▶ **ASSIGNMENT**
Every line of the data below should be written out word for word.

▶ **MATERIAL PROVIDED**
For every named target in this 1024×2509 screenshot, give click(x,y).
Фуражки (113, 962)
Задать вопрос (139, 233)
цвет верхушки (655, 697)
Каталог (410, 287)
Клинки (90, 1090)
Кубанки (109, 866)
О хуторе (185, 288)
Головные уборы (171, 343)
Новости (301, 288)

▶ **WRITTEN RESPONSE**
For every named target in this 1024×2509 screenshot, give click(x,y).
Фуражки (113, 962)
Задать вопрос (139, 233)
цвет верхушки (655, 697)
Каталог (410, 287)
Клинки (90, 1090)
Кубанки (109, 866)
О хуторе (185, 288)
Головные уборы (171, 343)
Новости (301, 288)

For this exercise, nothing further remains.